THE RECORDS
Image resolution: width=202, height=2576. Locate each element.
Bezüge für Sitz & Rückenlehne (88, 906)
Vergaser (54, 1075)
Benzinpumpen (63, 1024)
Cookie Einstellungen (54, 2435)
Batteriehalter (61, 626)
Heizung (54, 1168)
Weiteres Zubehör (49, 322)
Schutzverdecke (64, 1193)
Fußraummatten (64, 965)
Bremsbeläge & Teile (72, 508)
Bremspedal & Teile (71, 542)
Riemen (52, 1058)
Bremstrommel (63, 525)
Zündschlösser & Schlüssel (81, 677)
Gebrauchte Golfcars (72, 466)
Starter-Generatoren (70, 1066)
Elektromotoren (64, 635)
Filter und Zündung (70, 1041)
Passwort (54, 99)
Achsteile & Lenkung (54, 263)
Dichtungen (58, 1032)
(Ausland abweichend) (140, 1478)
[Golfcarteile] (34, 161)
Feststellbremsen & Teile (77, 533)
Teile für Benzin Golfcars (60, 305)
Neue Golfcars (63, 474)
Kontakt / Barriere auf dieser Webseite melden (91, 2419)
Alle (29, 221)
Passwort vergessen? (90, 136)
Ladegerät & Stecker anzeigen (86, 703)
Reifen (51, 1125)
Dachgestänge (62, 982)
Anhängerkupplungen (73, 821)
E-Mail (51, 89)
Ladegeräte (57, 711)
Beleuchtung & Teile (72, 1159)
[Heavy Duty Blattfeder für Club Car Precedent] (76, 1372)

WORK INSTRUCTIONS
For this task, retype the material exactly, line for line.

SOLUTION TO THE PROBLEM
Image resolution: width=202, height=2576. Locate each element.
Bezüge für Sitz & Rückenlehne (88, 906)
Vergaser (54, 1075)
Benzinpumpen (63, 1024)
Cookie Einstellungen (54, 2435)
Batteriehalter (61, 626)
Heizung (54, 1168)
Weiteres Zubehör (49, 322)
Schutzverdecke (64, 1193)
Fußraummatten (64, 965)
Bremsbeläge & Teile (72, 508)
Bremspedal & Teile (71, 542)
Riemen (52, 1058)
Bremstrommel (63, 525)
Zündschlösser & Schlüssel (81, 677)
Gebrauchte Golfcars (72, 466)
Starter-Generatoren (70, 1066)
Elektromotoren (64, 635)
Filter und Zündung (70, 1041)
Passwort (54, 99)
Achsteile & Lenkung (54, 263)
Dichtungen (58, 1032)
(Ausland abweichend) (140, 1478)
[Golfcarteile] (34, 161)
Feststellbremsen & Teile (77, 533)
Teile für Benzin Golfcars (60, 305)
Neue Golfcars (63, 474)
Kontakt / Barriere auf dieser Webseite melden (91, 2419)
Alle (29, 221)
Passwort vergessen? (90, 136)
Ladegerät & Stecker anzeigen (86, 703)
Reifen (51, 1125)
Dachgestänge (62, 982)
Anhängerkupplungen (73, 821)
E-Mail (51, 89)
Ladegeräte (57, 711)
Beleuchtung & Teile (72, 1159)
[Heavy Duty Blattfeder für Club Car Precedent] (76, 1372)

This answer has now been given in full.